◆ Data listing ◆
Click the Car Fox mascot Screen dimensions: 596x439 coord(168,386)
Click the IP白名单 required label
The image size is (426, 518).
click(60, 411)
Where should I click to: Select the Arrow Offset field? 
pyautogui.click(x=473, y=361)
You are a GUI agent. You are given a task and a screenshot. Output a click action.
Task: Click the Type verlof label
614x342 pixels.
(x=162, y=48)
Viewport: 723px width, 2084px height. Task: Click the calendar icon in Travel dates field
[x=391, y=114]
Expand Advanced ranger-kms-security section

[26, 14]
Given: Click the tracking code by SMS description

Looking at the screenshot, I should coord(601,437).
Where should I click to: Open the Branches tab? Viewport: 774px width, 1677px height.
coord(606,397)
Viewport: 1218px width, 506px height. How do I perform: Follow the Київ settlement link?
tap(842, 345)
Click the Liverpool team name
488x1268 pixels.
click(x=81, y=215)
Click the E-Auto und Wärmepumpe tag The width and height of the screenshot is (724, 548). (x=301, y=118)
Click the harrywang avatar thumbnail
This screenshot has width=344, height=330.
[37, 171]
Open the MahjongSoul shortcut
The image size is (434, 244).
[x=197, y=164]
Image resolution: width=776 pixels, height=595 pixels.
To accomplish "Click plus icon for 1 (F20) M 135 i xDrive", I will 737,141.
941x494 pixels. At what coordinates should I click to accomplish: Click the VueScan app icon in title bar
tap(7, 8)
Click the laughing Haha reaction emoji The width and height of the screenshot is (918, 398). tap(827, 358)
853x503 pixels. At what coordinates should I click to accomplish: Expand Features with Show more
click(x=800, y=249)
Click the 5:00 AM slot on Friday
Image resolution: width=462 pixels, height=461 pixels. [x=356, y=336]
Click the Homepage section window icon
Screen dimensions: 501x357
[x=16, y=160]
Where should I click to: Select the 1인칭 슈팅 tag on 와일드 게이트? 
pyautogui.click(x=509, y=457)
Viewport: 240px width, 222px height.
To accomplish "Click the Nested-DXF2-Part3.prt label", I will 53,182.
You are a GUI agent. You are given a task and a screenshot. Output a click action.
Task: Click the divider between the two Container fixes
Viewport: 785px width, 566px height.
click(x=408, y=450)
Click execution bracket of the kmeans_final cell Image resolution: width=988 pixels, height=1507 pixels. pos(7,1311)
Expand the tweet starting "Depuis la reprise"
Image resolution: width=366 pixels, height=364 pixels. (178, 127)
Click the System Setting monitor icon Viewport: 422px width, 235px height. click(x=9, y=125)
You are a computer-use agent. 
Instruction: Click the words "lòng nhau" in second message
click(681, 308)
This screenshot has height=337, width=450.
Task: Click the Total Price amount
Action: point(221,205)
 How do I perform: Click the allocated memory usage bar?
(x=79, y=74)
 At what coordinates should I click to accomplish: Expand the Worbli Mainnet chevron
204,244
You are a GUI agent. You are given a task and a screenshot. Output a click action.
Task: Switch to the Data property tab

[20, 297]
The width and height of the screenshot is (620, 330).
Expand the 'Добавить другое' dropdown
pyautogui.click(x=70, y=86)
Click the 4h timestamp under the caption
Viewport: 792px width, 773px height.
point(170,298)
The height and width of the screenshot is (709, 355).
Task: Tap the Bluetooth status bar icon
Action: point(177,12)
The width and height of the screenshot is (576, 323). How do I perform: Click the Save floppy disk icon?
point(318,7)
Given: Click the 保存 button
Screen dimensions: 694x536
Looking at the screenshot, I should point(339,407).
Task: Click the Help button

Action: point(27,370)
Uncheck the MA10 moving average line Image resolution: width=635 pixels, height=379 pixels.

◆ The problem ◆
An exact copy of the listing is what's needed here.

◆ Response to the task ◆
Click the Car Fox mascot Screen dimensions: 596x439 coord(168,386)
Click the IP白名单 required label
The image size is (426, 518).
click(60, 411)
Where should I click to: Select the Arrow Offset field? 
pyautogui.click(x=473, y=361)
You are a GUI agent. You are given a task and a screenshot. Output a click action.
Task: Click the Type verlof label
614x342 pixels.
(x=162, y=48)
Viewport: 723px width, 2084px height. Task: Click the calendar icon in Travel dates field
[x=391, y=114]
Expand Advanced ranger-kms-security section

[26, 14]
Given: Click the tracking code by SMS description

Looking at the screenshot, I should coord(601,437).
Where should I click to: Open the Branches tab? Viewport: 774px width, 1677px height.
coord(606,397)
Viewport: 1218px width, 506px height. How do I perform: Follow the Київ settlement link?
tap(842, 345)
Click the Liverpool team name
488x1268 pixels.
click(x=81, y=215)
Click the E-Auto und Wärmepumpe tag The width and height of the screenshot is (724, 548). (x=301, y=118)
Click the harrywang avatar thumbnail
This screenshot has width=344, height=330.
[37, 171]
Open the MahjongSoul shortcut
The image size is (434, 244).
[x=197, y=164]
Image resolution: width=776 pixels, height=595 pixels.
To accomplish "Click plus icon for 1 (F20) M 135 i xDrive", I will 737,141.
941x494 pixels. At what coordinates should I click to accomplish: Click the VueScan app icon in title bar
tap(7, 8)
Click the laughing Haha reaction emoji The width and height of the screenshot is (918, 398). tap(827, 358)
853x503 pixels. At what coordinates should I click to accomplish: Expand Features with Show more
click(x=800, y=249)
Click the 5:00 AM slot on Friday
Image resolution: width=462 pixels, height=461 pixels. [x=356, y=336]
Click the Homepage section window icon
Screen dimensions: 501x357
[x=16, y=160]
Where should I click to: Select the 1인칭 슈팅 tag on 와일드 게이트? 
pyautogui.click(x=509, y=457)
Viewport: 240px width, 222px height.
To accomplish "Click the Nested-DXF2-Part3.prt label", I will 53,182.
You are a GUI agent. You are given a task and a screenshot. Output a click action.
Task: Click the divider between the two Container fixes
Viewport: 785px width, 566px height.
click(x=408, y=450)
Click execution bracket of the kmeans_final cell Image resolution: width=988 pixels, height=1507 pixels. pos(7,1311)
Expand the tweet starting "Depuis la reprise"
Image resolution: width=366 pixels, height=364 pixels. (178, 127)
Click the System Setting monitor icon Viewport: 422px width, 235px height. click(x=9, y=125)
You are a computer-use agent. 
Instruction: Click the words "lòng nhau" in second message
click(681, 308)
This screenshot has height=337, width=450.
Task: Click the Total Price amount
Action: point(221,205)
 How do I perform: Click the allocated memory usage bar?
(x=79, y=74)
 At what coordinates should I click to accomplish: Expand the Worbli Mainnet chevron
204,244
You are a GUI agent. You are given a task and a screenshot. Output a click action.
Task: Switch to the Data property tab

[20, 297]
The width and height of the screenshot is (620, 330).
Expand the 'Добавить другое' dropdown
pyautogui.click(x=70, y=86)
Click the 4h timestamp under the caption
Viewport: 792px width, 773px height.
point(170,298)
The height and width of the screenshot is (709, 355).
Task: Tap the Bluetooth status bar icon
Action: point(177,12)
The width and height of the screenshot is (576, 323). How do I perform: Click the Save floppy disk icon?
point(318,7)
Given: Click the 保存 button
Screen dimensions: 694x536
Looking at the screenshot, I should point(339,407).
Task: Click the Help button

Action: point(27,370)
Uncheck the MA10 moving average line Image resolution: width=635 pixels, height=379 pixels.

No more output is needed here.